[TEXT SEGMENT]
╔══
A woman with a hat looks at a sunburned woman with a concerned expression.

Always on the Alert for People Making Skin Cancer

Now that I’ve had so much skin cancer, I can’t keep my mind from buzzing and beeping when I see someone doing a silly thing or when I hear about it.

Coming across someone who's tanning

Today was a good example. I was walking with my boyfriend along a beautiful beach on Cape Cod, at Wellfleet Harbor. It was a summery day in May. I was not wearing officially sun-protective clothing, but I was covered from head to toe: hat with UPF 50 and a brim, long-sleeved dark shirt, and leggings. At the start of our walk, we came across a woman lying on her stomach, her back “catching some rays,” as we used to say. She was only wearing what looked to be white underpants. I assume it was a bathing suit bottom though.

It brought back memories

Her skin was getting red. I could recall the wonderful feeling of doing the same thing back in the day. I remember trying to cook evenly, front and back, at the beach near our little house on Long Island in the Village of Atlantic Beach. I would ask if I was even. My friend or whomever I was asking would say yes. But as I told my boyfriend, I got the front much more than the back. My back is actually fine, while my front has sprouted so many squamous cell skin cancers, I lost count.

No part of your body is immune to skin cancer

The front is also victim to all my activities – tennis, running, and walking – which although good for overall health can be bad for the skin if done without protection. I have to say I have not always been good about consistently applying sunscreen, though I am better now. Also, my calves on both sides have gotten either squamous cell cancers or actinic keratoses.

I want to warn them!

In any case, I wanted to say to the woman, “You’re making skin cancer!” I said it in my head, though. We walked for about a mile. On the way back, we passed two wizened older women who looked like they had been baking their skin their whole lives. They were sitting in chairs under the sun. They didn’t have an umbrella. I thought, well, they have just given up.

Complementing people on their tan

I told my boyfriend that I had a friend who came back from Florida all tan. Some of us commented on it. She did look good. That’s through the eyes of people in this culture, of course, where we think that a tan is healthy while we know it’s not. She said that since she has olive skin, she doesn’t need to wear sunscreen. We said, “Not true!”

Should I say something?

At the other end of our beach walk, we saw the sunbathing woman again. This time she was doing her front. She had on more than the underpants-looking bottom. I could see that her chest was getting red. Once again, I remembered how good it felt at a time when I didn’t know how bad it was. Once again, my mind buzzed. I was thinking that now she was making skin cancer on her chest. Once again, I thought that of course, I wouldn’t say anything. I asked my boyfriend if I should say something. He said no. I wasn’t really going to do it. I just smiled and said hello. She said hello back.

I don't want others to go through what I went through

Who knows, maybe she was wearing sunscreen. Even if she was, though, I don’t think she should have been sitting out that long. We had walked for more than an hour, and she had been in the same spot, under the sun, the whole time. She looked like a nice person, so I hope she is OK.

We're going to cover up

We’re going to read at the beach later. It is so pleasant to read at the beach, with the sound of the waves lapping and that beachy smell that I wish I could bottle to take back inland. I can assure you that we are going to cover up and take an umbrella.
╚══
[EXPLORE THE MATERIAL]
- 1) Answer the following from the essay on skin cancer:
(a) At which harbor on Cape Cod did the beach walk take place?
(b) What UPF rating did the writer's hat have?
(c) Why did the friend who returned from Florida say she did not need sunscreen?
- 2) Extract from the essay on skin cancer the passage starting at "Her skin was" and ending at "or actinic keratoses.".

[EXTRACTED INFORMATION]
╔══
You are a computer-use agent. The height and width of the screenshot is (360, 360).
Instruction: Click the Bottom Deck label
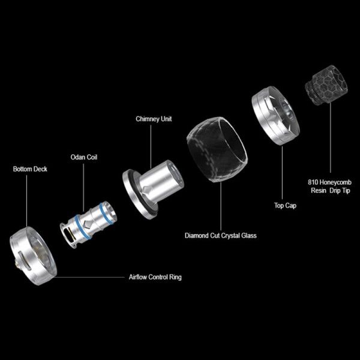click(30, 169)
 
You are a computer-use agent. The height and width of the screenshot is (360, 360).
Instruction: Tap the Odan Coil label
click(84, 157)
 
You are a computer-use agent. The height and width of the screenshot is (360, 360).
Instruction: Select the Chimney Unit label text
click(154, 119)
╚══
[ANSWERS FOR EACH ITEM]
- 1)
(a) Wellfleet Harbor.
(b) UPF 50.
(c) She said she has olive skin.

- 2)
Her skin was getting red. I could recall the wonderful feeling of doing the same thing back in the day. I remember trying to cook evenly, front and back, at the beach near our little house on Long Island in the Village of Atlantic Beach. I would ask if I was even. My friend or whomever I was asking would say yes. But as I told my boyfriend, I got the front much more than the back. My back is actually fine, while my front has sprouted so many squamous cell skin cancers, I lost count.

No part of your body is immune to skin cancer

The front is also victim to all my activities – tennis, running, and walking – which although good for overall health can be bad for the skin if done without protection. I have to say I have not always been good about consistently applying sunscreen, though I am better now. Also, my calves on both sides have gotten either squamous cell cancers or actinic keratoses.